以前、アプリケーションの不具合によりSQL Serverであるテーブルのレコードのロックを取得したままとなり、解放されない事象が発生してしまいました。
上記事象を解決するために、ロックを解放するための手順を調査したのでここにメモ代わりに記載しておきます。
これから説明するトランザクションのロックの解放について、SSMSを使用した別の方法も別途記事にしています。
こちらはGUI操作のみなので、気になる方はこちらもご確認いただければ嬉しいです。
mr-star.hatenablog.com
前提
以下のようなサンプルのテーブルをこれからの説明で使用します。
CREATE TABLE [dbo].[Table_1]( [column1] [int] NULL, [column2] [varchar](50) NULL ) ON [PRIMARY] GO
トランザクションロック解放方法
実際に実行しながら確認していこうと思います。
まずは、トランザクションを開始して値の更新を行い、コミットせずにロックの状態を作っておきます。
※「SET IMPLICIT_TRANSACTIONS ON」で暗黙的トランザクションが設定済みです。
そのあと別のSQLシートを開き、以下のSQLを実行することでロックの状況を把握できます。
ロックしているテーブル名が判明している場合は、「TABLENAME」にそのテーブル名を指定して実行します。
SELECT OBJECT_NAME( t2.object_id ) AS tableName ,resource_type AS type ,request_session_id AS sessionId FROM sys.dm_tran_locks t1 INNER JOIN sys.partitions t2 ON t1.resource_associated_entity_id = t2.hobt_id WHERE OBJECT_NAME( t2.object_id ) = 'TABLENAME'; ;
実際に今回実行した結果は以下の通りです。
ロックされている場合には、このように実行結果としてレコードが抽出されると思います。
注目すべきは、「sessionId」列です。
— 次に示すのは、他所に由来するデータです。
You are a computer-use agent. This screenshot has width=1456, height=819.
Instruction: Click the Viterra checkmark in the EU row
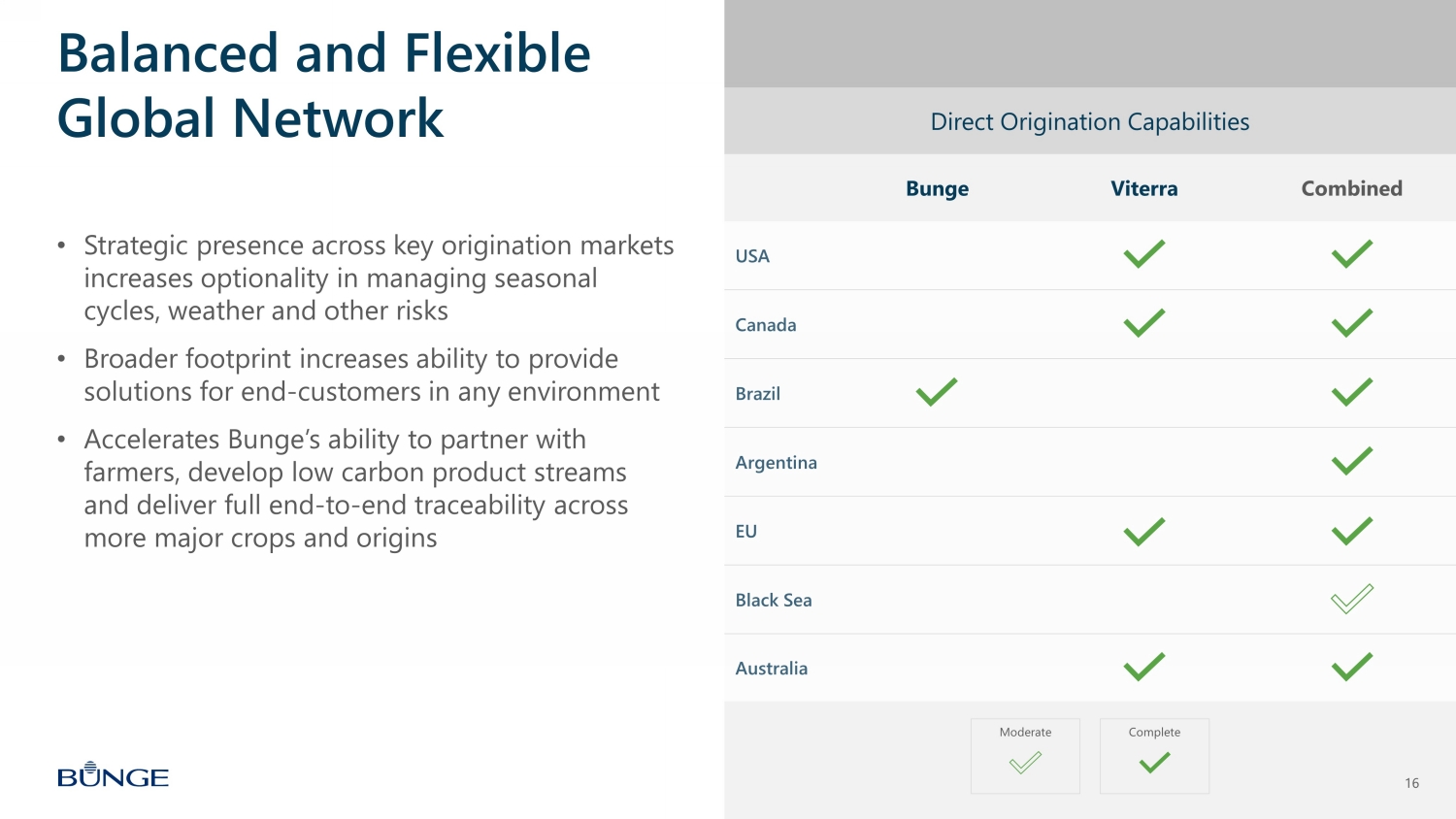tap(1143, 531)
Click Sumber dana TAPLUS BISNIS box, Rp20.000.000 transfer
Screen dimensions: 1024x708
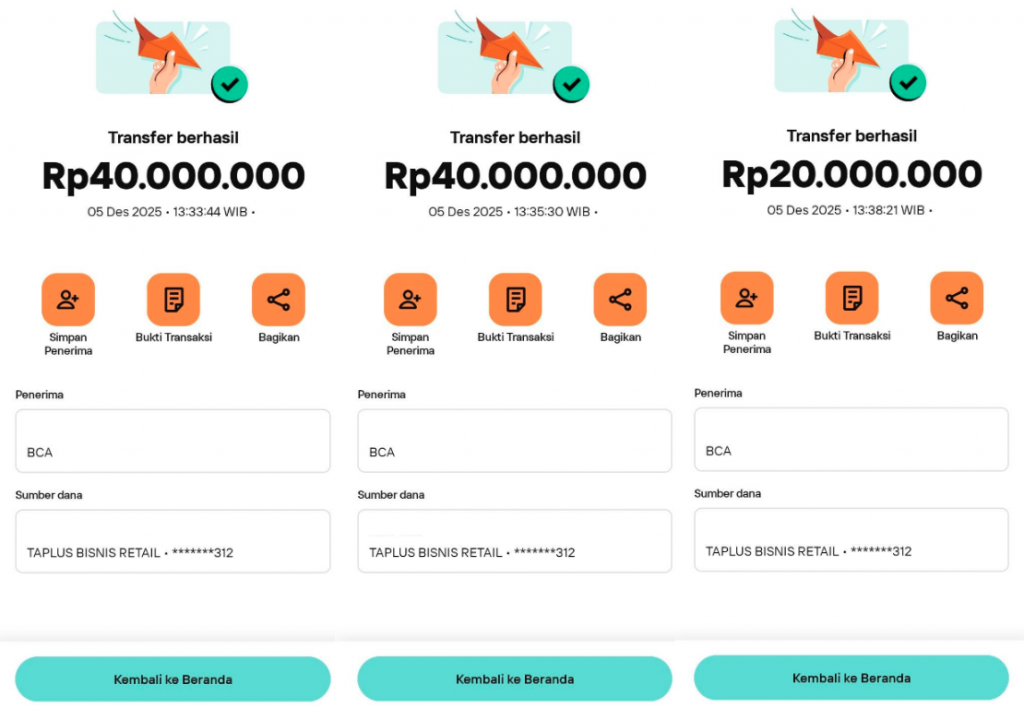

これはUPDATE文を実行しているプロセスのセッションIDとなります。今回は、「63」ですね。これを次の手順で使うので控えておきます。
ロック状態を解放するためには、KILLコマンドを使います。
上記で判明した「sessionId」を引数にして以下のように実行することでそのセッションIDを持つプロセスを終了することができます。
KILL <sessionId>;
それでは、実行してみましょう。以下の通り、コマンドが成功すればOKです。
先ほどのロックの状態を確認するSQLを実行してみると、レコードが抽出されなくなりました。
これでロック解放ができている状態になります。
おわりに
いかがでしたでしょうか。万が一ロックの状態が残ってしまったりしたら、この手順で確認して解放することができます。
また、アプリケーションをデバッグ実行しながらロックの状態を確認したりする場合も使えるかと思いますので是非試してみてください。
今回も最後までお読みいただきありがとうございました。この辺で失礼いたします。